Since when, 'twixt hard knocks, hard words, and hard fare,
He and his owners both their cross must bear.
The Earl, who loves his race, loves other races;
He has sought evil out in darksome places,
And bravely grappled with its many arms,
And tamed its strength, and paralysed its harms;
Brought aid to weakness, moved dead weights away,
That crushed the soul down, deep in mire and clay.
The greatest, by descending, may ascend:
The peer who is the costermongers' friend,
Dares on the platform stroke an ass's ears,
Rises above the level of his peers.
As an evidence that the endeavours to improve the London costermongers morally as well as physically, have not been thrown away, we may add the following anecdotes.

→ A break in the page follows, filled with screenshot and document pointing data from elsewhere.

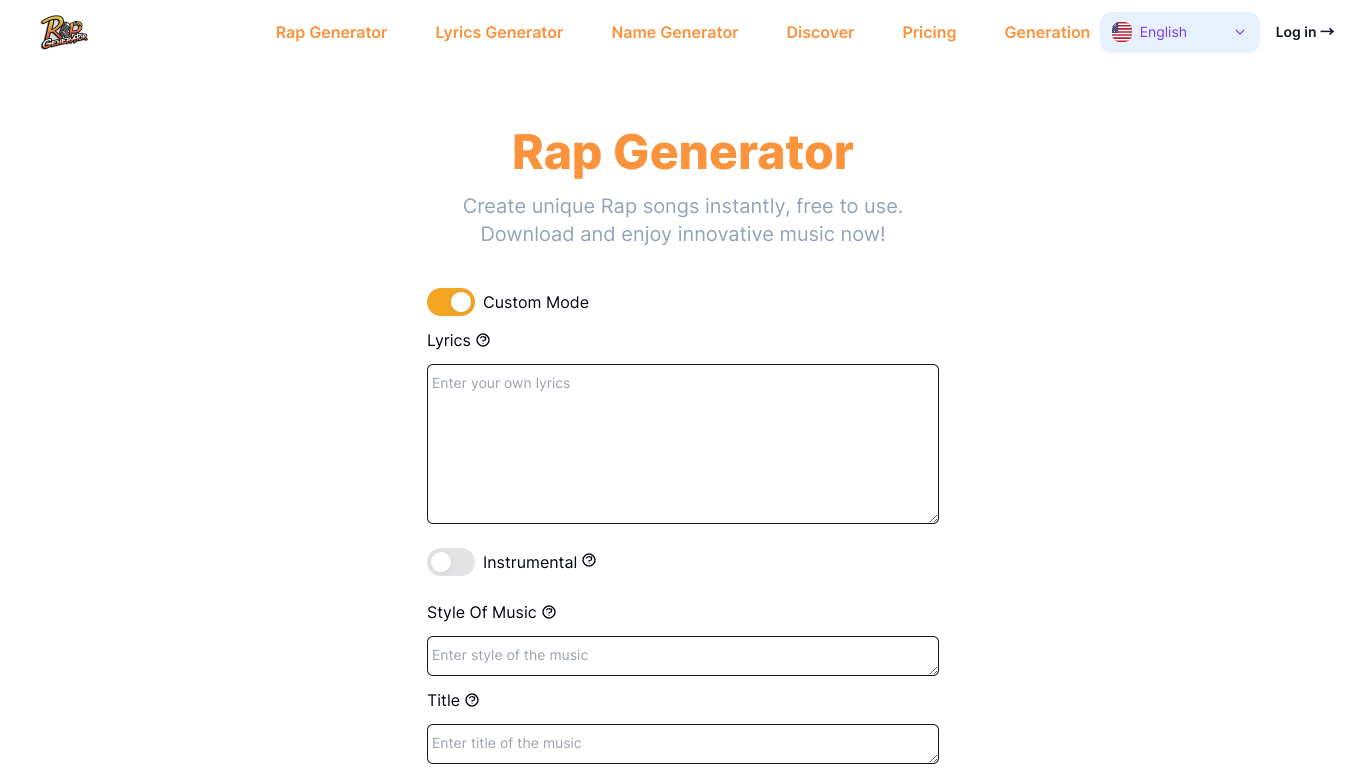Open the Discover menu item

(820, 32)
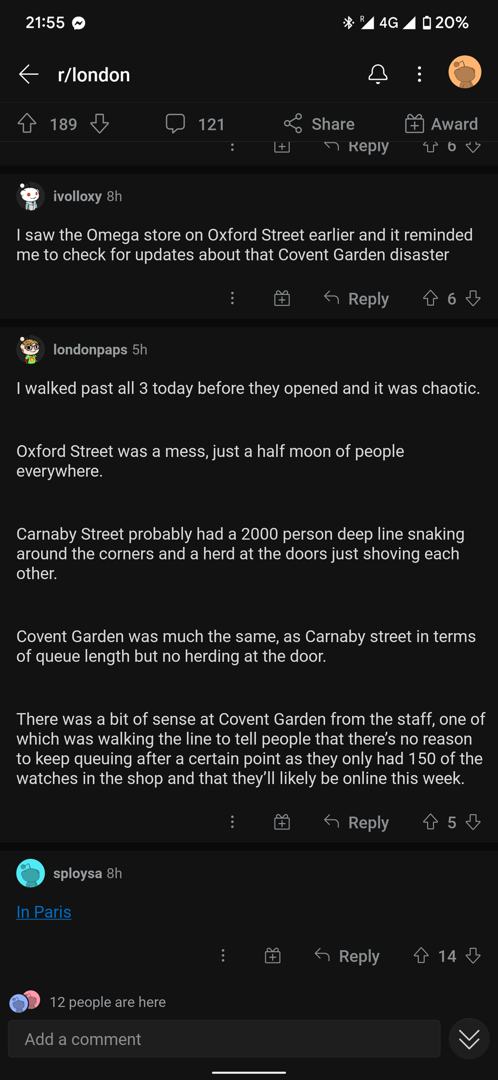
Task: Open the notification bell for the subreddit
Action: point(377,74)
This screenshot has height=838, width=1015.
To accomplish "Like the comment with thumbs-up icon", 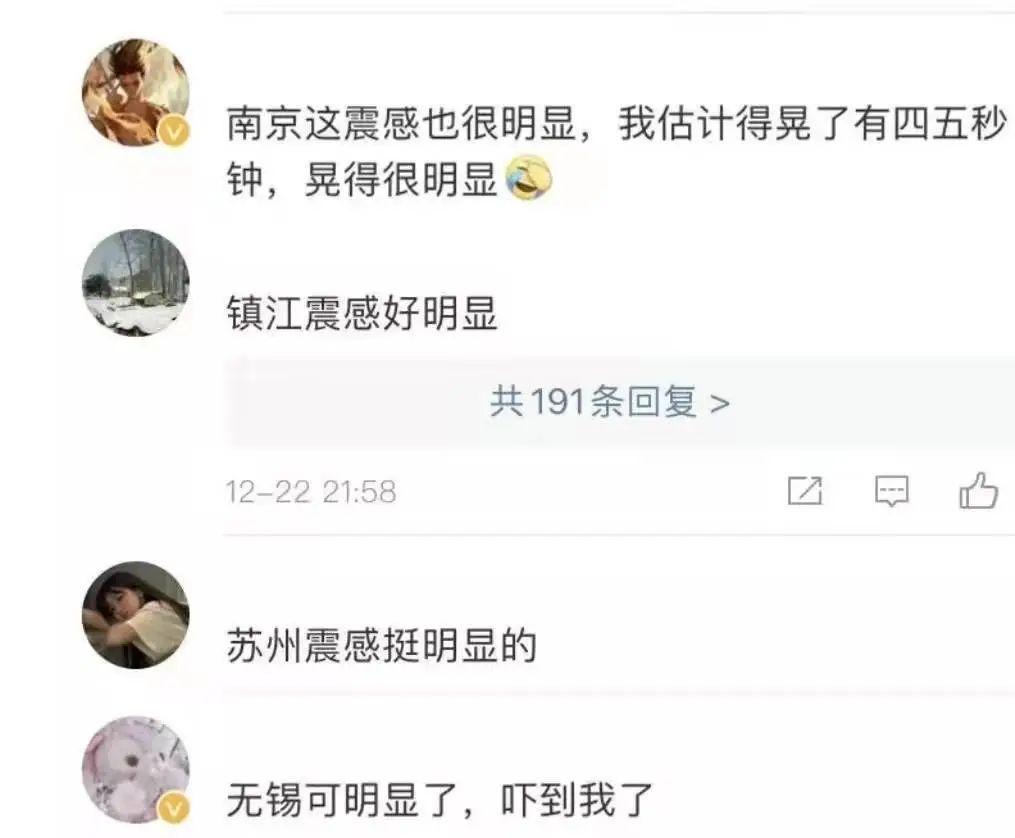I will (x=978, y=491).
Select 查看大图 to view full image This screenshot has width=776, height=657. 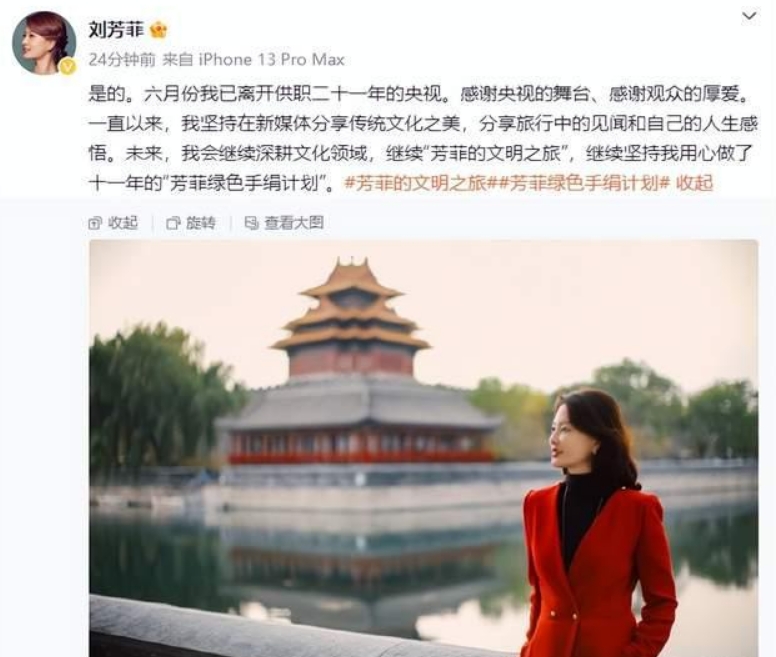(x=285, y=223)
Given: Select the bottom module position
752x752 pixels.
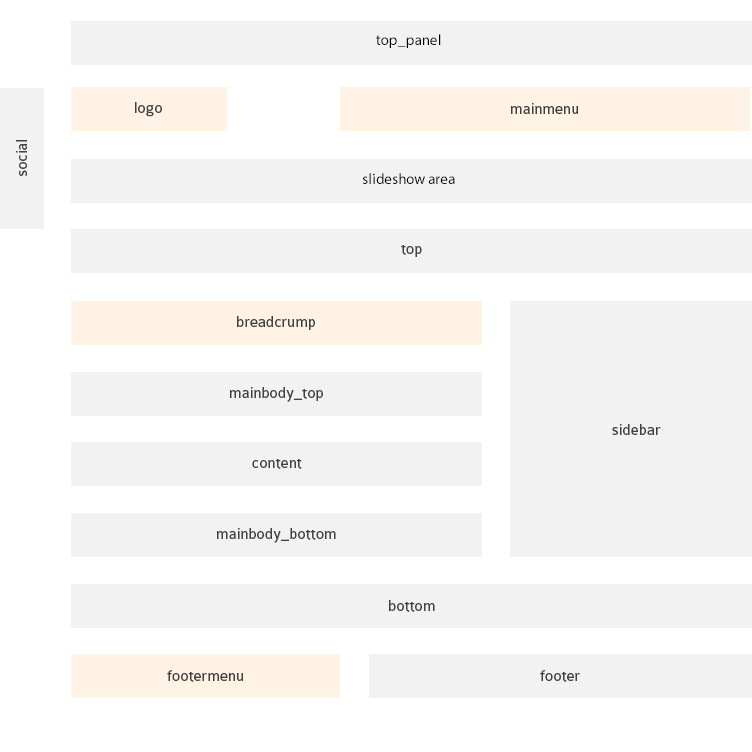Looking at the screenshot, I should (411, 606).
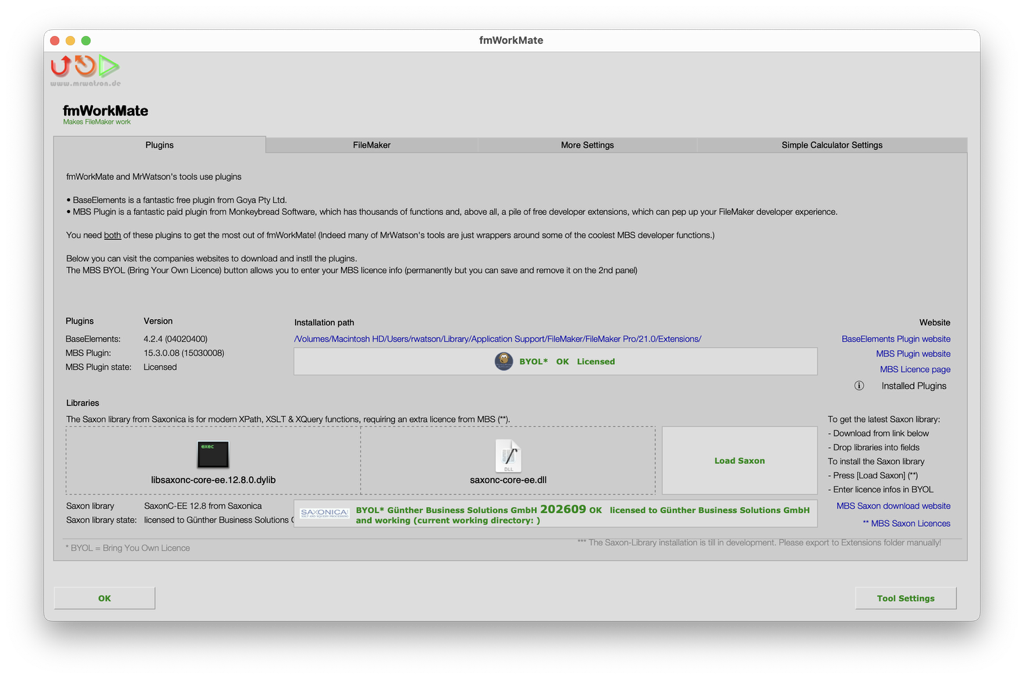Open the BaseElements Plugin website link
1024x679 pixels.
click(895, 338)
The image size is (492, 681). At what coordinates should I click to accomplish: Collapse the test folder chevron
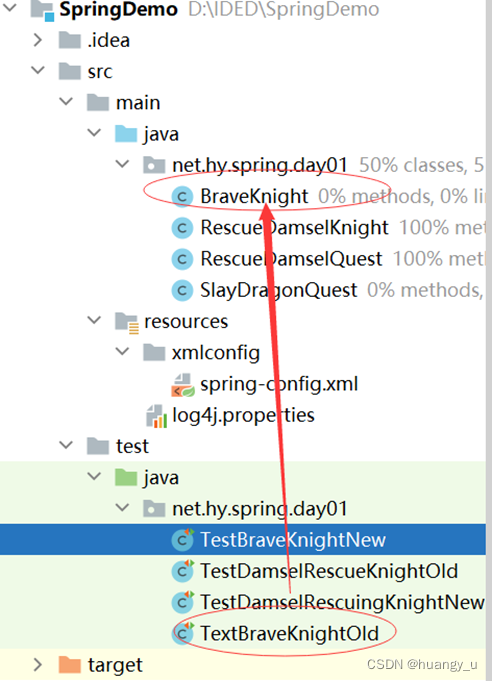click(x=66, y=445)
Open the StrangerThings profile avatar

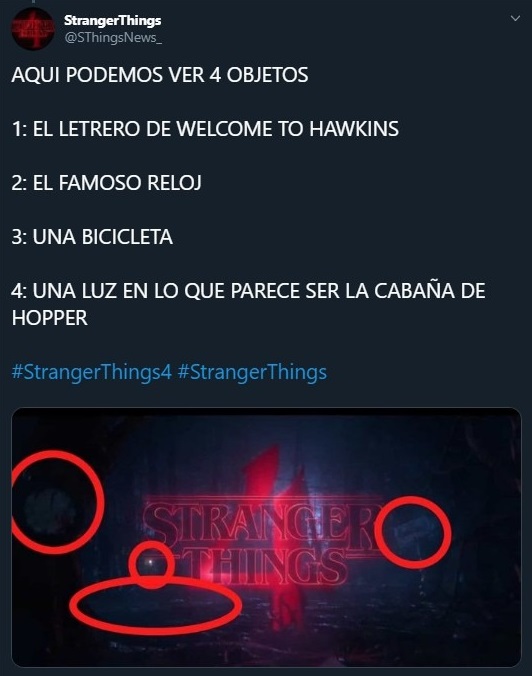coord(33,28)
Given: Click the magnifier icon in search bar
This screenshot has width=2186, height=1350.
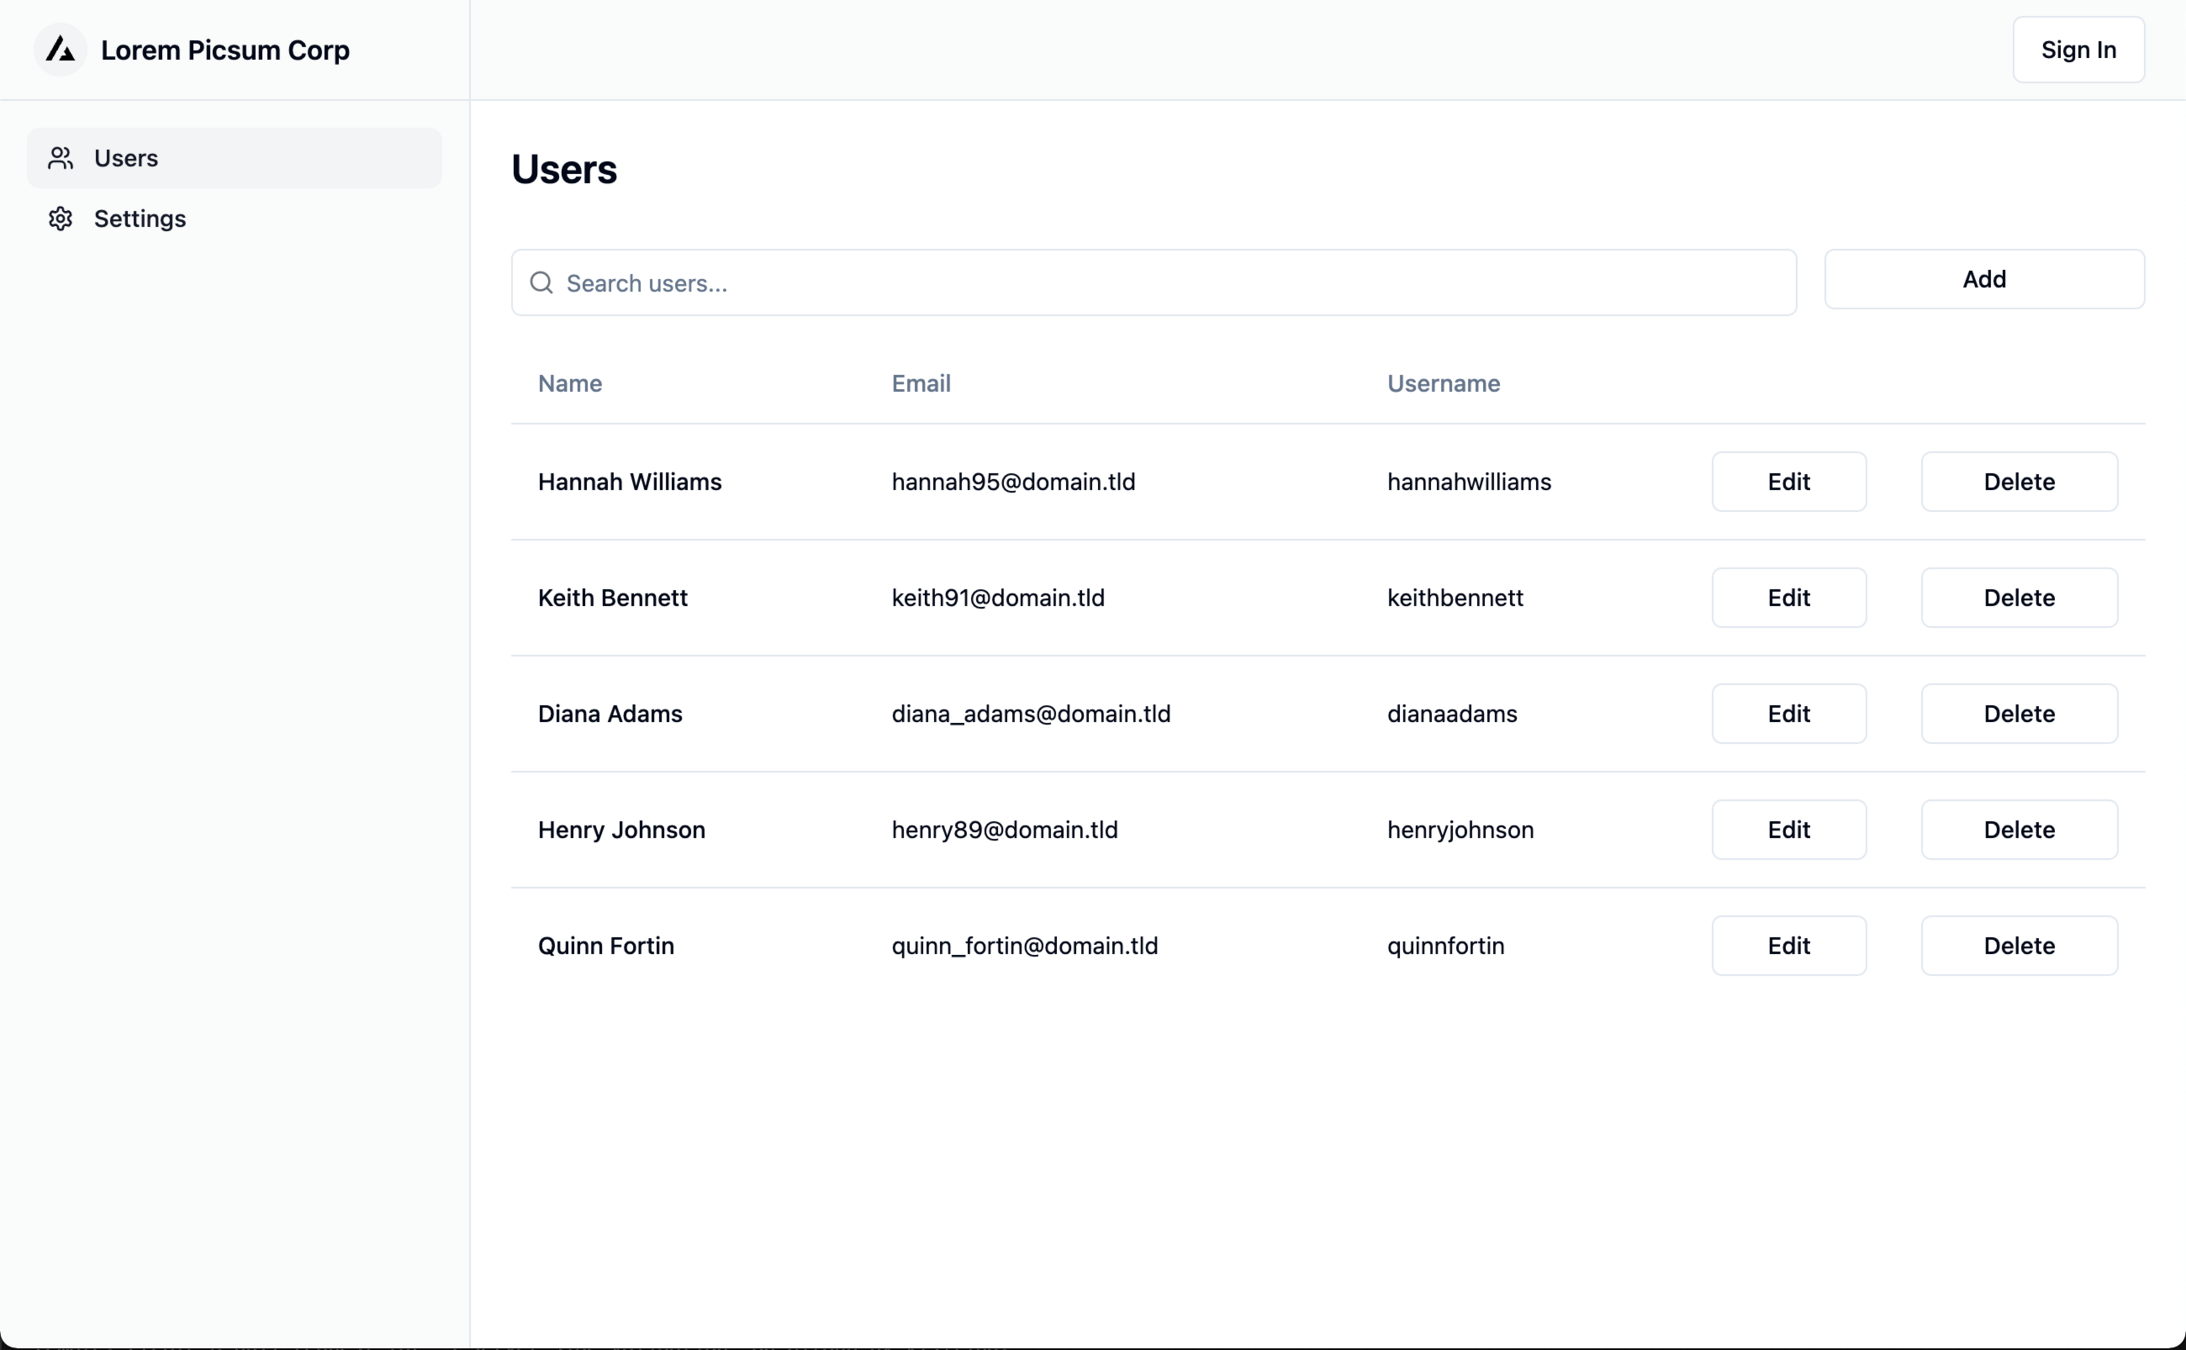Looking at the screenshot, I should click(541, 283).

In 1872 a costermonger named Darby, plying his itinerant trade in the densely packed and comfortless region immediately eastward of the City of London, was one day driving his donkey-cart, laden with cheap fish from Billingsgate. The poor donkey accidentally put his foot into a plug-hole, fell, and broke his leg between the knee and the fetlock – pitching his master out of the cart, and seriously bruising him. His brother-costers advised Darby to kill the animal at once, as no one had ever heard of a donkey's broken leg being healed. But Darby would not listen to this. He took the donkey home, and made a temporary bed for him in the only sitting-room. The man and his wife tended the poor animal, which often groaned with pain. The wife was a washerwoman at the East London Hospital, but she did not grudge to the poor donkey a little of that time which was so valuable to her. A kind lady then undertook to take charge of the donkey until cured, at a place twelve or fourteen miles from London. With bandaging and careful treatment, aided by the benefit of pure fresh air, the leg became sound in eighteen months; and Darby had a good reply to make to those companions who had said to him: 'Kill it, old fellow; it will never be able to get up again. First loss is the best; nobody can set a donkey's leg. Kill it, old fellow, at once!' The kind-hearted costermonger became known as 'Darby, the donkey's friend.' A testimonial was presented to him by the Ladies' Committee of the Society for the Prevention of Cruelty to Animals; and he is justly proud of it.
As we write, a paragraph appears in The Times, communicated by an observer. 'Having occasion to pass through Whitecross Street on Thursday evening, my attention was attracted to some fine turnips on a coster's barrow. Retaining my boyish fondness for a raw turnip, I at once selected one, and putting my hand into my pocket, paid, as I thought, two halfpence, the price charged. I had scarcely advanced a hundred yards, when a tap on my shoulder caused me to halt; and lo!